Notes on public literature and code related to Hopkins statistic.

"fixme" means I should contact the authors to suggest corrections.

R / factoextra

Update: Submitted bug report https://github.com/kassambara/factoextra/issues/160

These two examples are from the factoextra::get_clust_tendency function, which uses a copy of the clustertend::hopkins code and therefore (incorrectly) uses d=1.

library(factoextra)
get_clust_tendency
get_clust_tendency(iris[,-5], n = 50)
# use hopkins( d=1 ) to match
hopkins::hopkins(iris[,-5], m=50, d=1)

# Random uniformly distributed dataset (no inherent clusters)
set.seed(123)
random_df <- apply(iris[, -5], 2, 
                   function(x){runif(length(x), min(x), max(x))}
                   )
get_clust_tendency(random_df, n = 50)
hopkins::hopkins(random_df, m=50, d=1)

R / spatstat.core

Seems to be correct for 2-column data. Probably not for 3-column data etc. fixme

The code for hopskel is abstracted, so hard to read, but it appears to use d=2. Also, the function calculates A=mean(dX^2)/mean(dU^2). We can convert to the hopkins::hopkins scale via 1/(1+A).

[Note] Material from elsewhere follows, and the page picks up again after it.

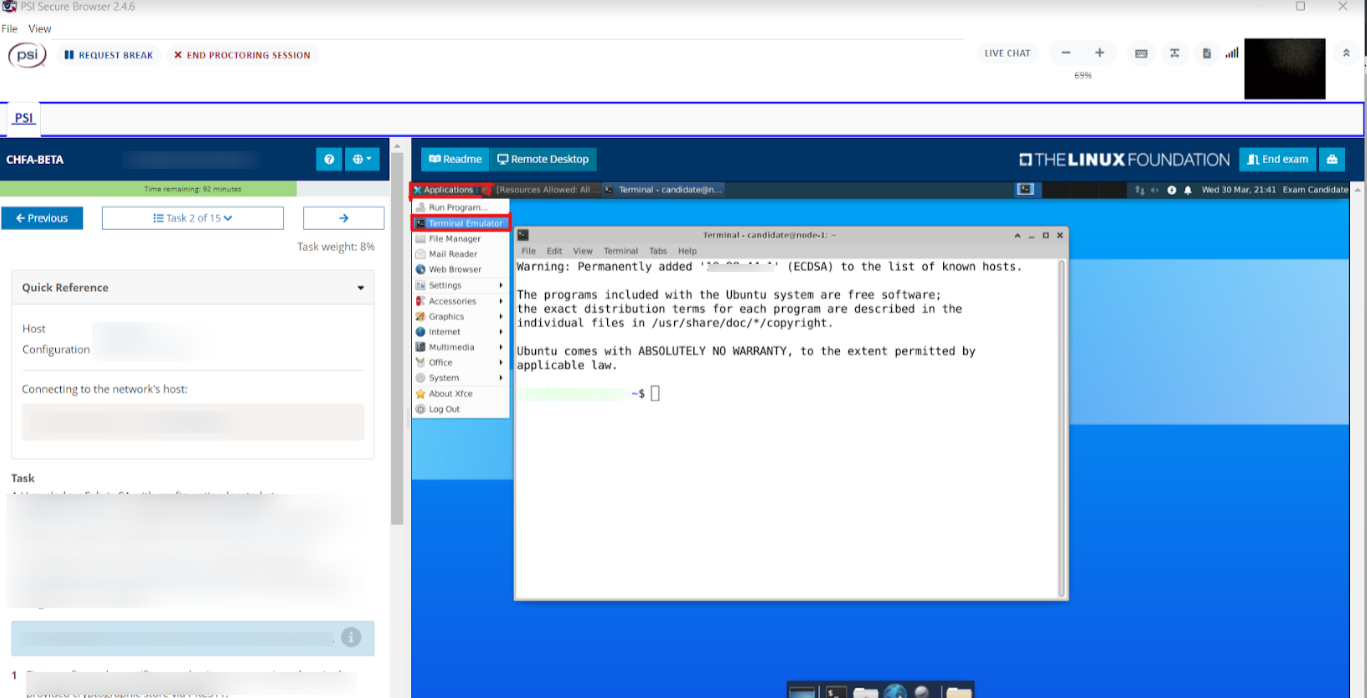Viewport: 1367px width, 698px height.
Task: Launch web browser globe from bottom dock
Action: pyautogui.click(x=895, y=691)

Help page says: "The function hopskel calculates the Hopkins-Skellam test statistic A, and returns its numeric value. This can be used as a simple summary of spatial pattern: the value H=1 is consistent with Complete Spatial Randomness, while values H < 1 are consistent with spatial clustering, and values H > 1 are consistent with spatial regularity."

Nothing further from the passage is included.